Essa despreocupação com a formação de cidades juntamente com o ruralismo e o patriarcalismo têm como consequência a formação do homem cordial. A cordialidade seria

um “padrão de convívio humano” que teria como modelo as relações privadas características

do meio rural, patriarcal (ESTEVES, 1998). Assim, o ambiente doméstico acompanharia o indivíduo mesmo quando este estivesse fora dele e o privado transbordaria para o público.

Holanda mostra que a cordialidade é tão forte na sociedade brasileira que penetrou até nas relações comerciais, geralmente marcadas pela racionalidade e impessoalidade (OLIVEIRA; MARTINS, 2009; AVELINO FILHO, 1990). Desse modo,

O quadro familiar torna-se tão poderoso e exigente que sua sombra persegue os indivíduos mesmo fora do recinto doméstico. A entidade privada precede sempre neles a entidade pública. A nostalgia desta organização compacta, única, intransferível, onde prevalecem

necessariamente as preferências fundadas em laços afetivos, não podia deixar de marcar nossa sociedade, nossa vida pública, todas as nossas atividades. (HOLANDA, 2011, p. 82)

Nas palavras do próprio Sergio Buarque de Holanda, a cordialidade seria um dos aspectos mais marcantes do caráter brasileiro:

A contribuição brasileira para a civilização será a de cordialidade – daremos ao mundo o “homem cordial”. A lhaneza no trato, a hospitalidade, a generosidade, virtudes tão gabadas por estrangeiros que nos visitam, representam, com efeito, um traço definido do caráter brasileiro, na medida, ao menos, em que permanece ativa e fecunda a influência ancestral dos padrões de convívio humano, informados no meio rural e patriarcal (HOLANDA, 2011, p. 146-147).

O destaque destes traços culturais é uma singular contribuição de Sergio Buarque de Holanda ao pensamento social brasileiro. Sua postura - original para época - de buscar o entendimento da formação do Brasil nos aspectos culturais, quando a intelectualidade estava debruçada sobre aspectos raciais também deve ser considerada.

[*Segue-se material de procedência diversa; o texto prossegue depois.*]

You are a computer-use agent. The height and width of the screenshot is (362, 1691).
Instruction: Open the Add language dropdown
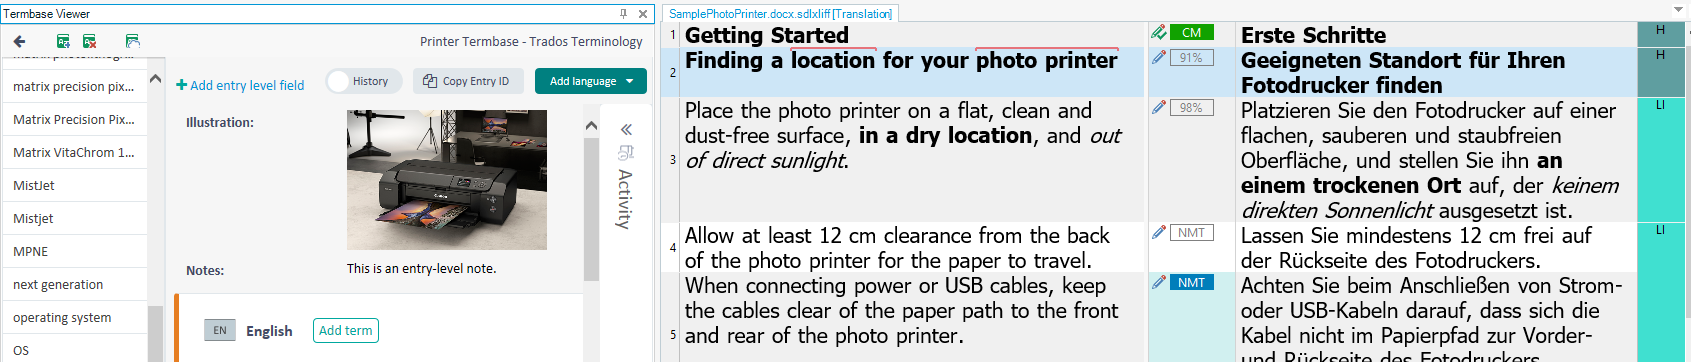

É importante observar que Sergio Buarque de Holanda não aborda diretamente o universo organizacional, mas suas considerações sobre os aspectos culturais da formação do Brasil constituem uma fonte riquíssima para o embasamento de reflexões sobre as relações entre os aspectos vinculados à cultura de determinada organização, como simbologias, ritos e condutas e as possíveis influências da cultura brasileira nesses aspectos. A análise de Raízes do Brasil também possibilita reflexões sobre as instituições públicas brasileiras, onde relações impessoais características do Estado burocrático são confrontadas com uma ética cordial.